A recent case from the federal court in New York confirms that jurisdiction clauses are difficult to overcome. In ThyssenKrupp Materials NA, Inc. v. M/V Kacey, et al, 236 F. Supp. 3d 835 (SDNY 2017), the shipowner field a motion to dismiss for foreign non conveniens because the applicable bills of lading contained a clause that “any dispute …shall be decided in the country where the owner has a principle place of business. While the owner of the ship was apparently a Marshall Island registered company, the defendant Owner argued that its principle place of business was still in Greece. The court accepted that statement for purposes of the motion, and then turned to the Plaintiff as to why the motion should not be granted because when there is a valid selection clause the court is obligated to give the clause controlling weight. The only exception is if enforcement of the clause would be unreasonable or unjust, or the clause was unreasonable for such reasons as fraud or overreaching.

Plaintiff argued that the clause was unreasonable because if the case were transferred to Greece, the plaintiff would be unable to maintain an in rem claim against the vessel as Greece does not recognize in rem rights. The district court stated that the loss of the in rem right was not enough to defeat the jurisdiction clause given that the in rem claim “does not confer any other benefit than providing an additional mechanism for enforcement”. The court went on to say that it was not persuaded in any event that Greece does not recognize in rem action as Greece had adopted the Hague Visby rules as a Convention, and the Hague Visby rules specifically recognizes in rem actions. See Art. 3(8). [The author of this summary notes that this may be an oversimplification, since the mere adoption of a convention does not necessarily create in rem rights, and more importantly the Convention does not provide the mechanism to exercise the in rem claim.] The court then determined that other decisions in the Second Circuit have held that the inability to enforce in rem actions does not establish that substantive rights will be reduced if the case is transferred abroad.

Plaintiff then argued that transfer to Greece would prejudice the plaintiff because one of the named defendants was the technical manager of the ship, and under the “identity of carrier” clause, the manager would not be subject to suit in Greece, although he would be subject to suit in the US as the identify of carrier clause is not enforceable. The federal judge responded that clauses which channel all responsibility to one party are still enforceable, as the Second Circuit has characterized these clauses as “simply an ordering mechanism that regulates who will be responsible for whom rather than lessening any substantive rights”.
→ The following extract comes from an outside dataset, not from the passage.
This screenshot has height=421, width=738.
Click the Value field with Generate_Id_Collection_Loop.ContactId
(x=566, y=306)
That left plaintiff with only one last argument: that the identity of carrier clause is valid under the Harter Act, and plaintiff’s rights under the Harter act would be violated if the case were transferred to Greece. The court agreed that the Harter act definition of carrier is more expansive than the bills of lading, and includes the manager of the vessel. However, the court disagreed that Harter Act prohibited transfer of the case, as that act prohibits clauses that “absolve” the carrier of liability -but does not prohibit limiting a carrier’s liability. Since the identity of carrier clause only limits who you can sue and does not provide for a general absolution of the carrier, the Plaintiff failed to meet its burden to establish the enforcement of the forum section clause would be unreasonable or unjust, or against any public interest factors.
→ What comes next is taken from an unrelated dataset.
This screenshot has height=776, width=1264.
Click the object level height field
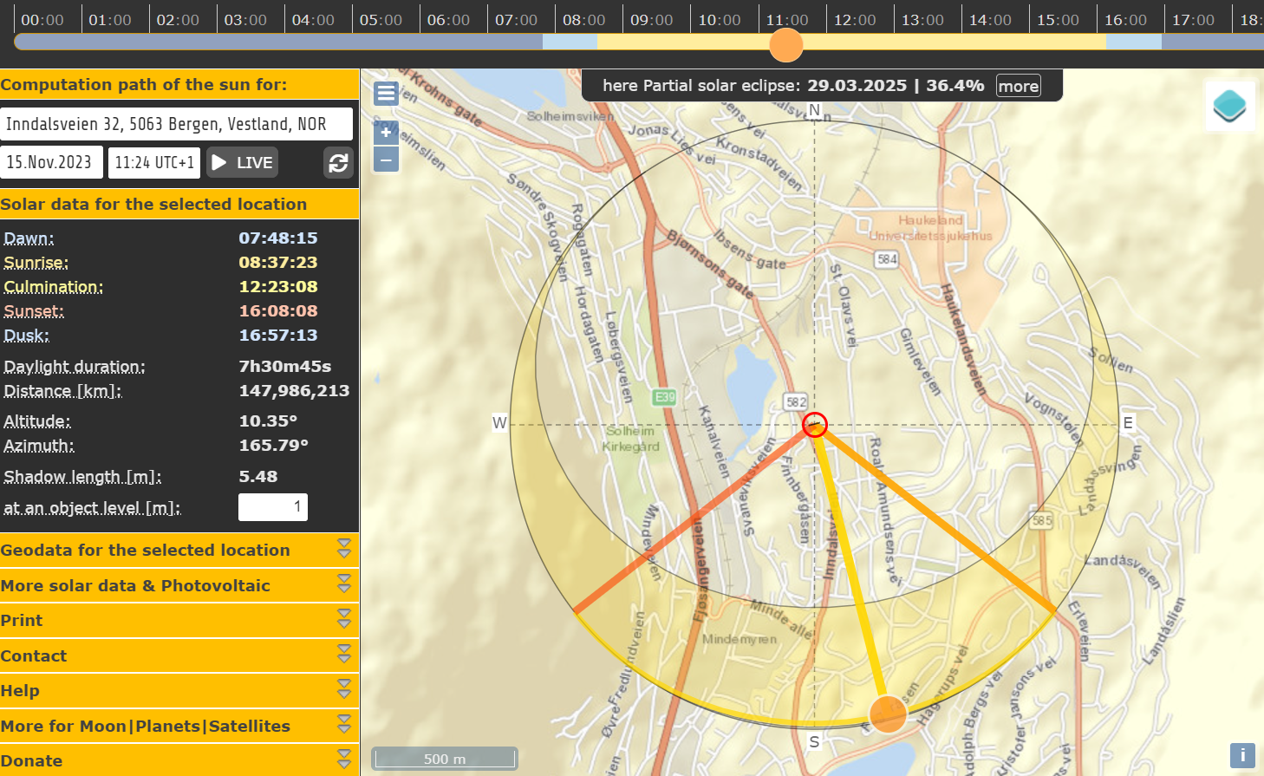pos(272,507)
As a final parting, the federal judge refused to maintain jurisdiction over the case while it was decided in Greece. This is contrary to what the Supreme Court permitted in the famous Sky Reefer case. The district court noted that unlike Sky Reefer, where there were several possible applicable laws, in the subject case the parties agreed that the Hague Visby rules would be applied, and “thus, Plaintiff’s substantive rights will not be impaired or diminished”. Indeed, given that the cargo consisted of steel pipe, and assuming it was bundled, Plaintiff might have been facing a $500 package limit in the US. On the other hand, under Hague Visby it is doubtful there would be any limitation as the “per kilo” limitation would have exceeded the package limit.

The lesson learned is that federal judges are not going to ignore jurisdiction clauses. From the court’s perspective, in a commercial world, if the parties want to have another court resolve the dispute, then such agreements are enforced.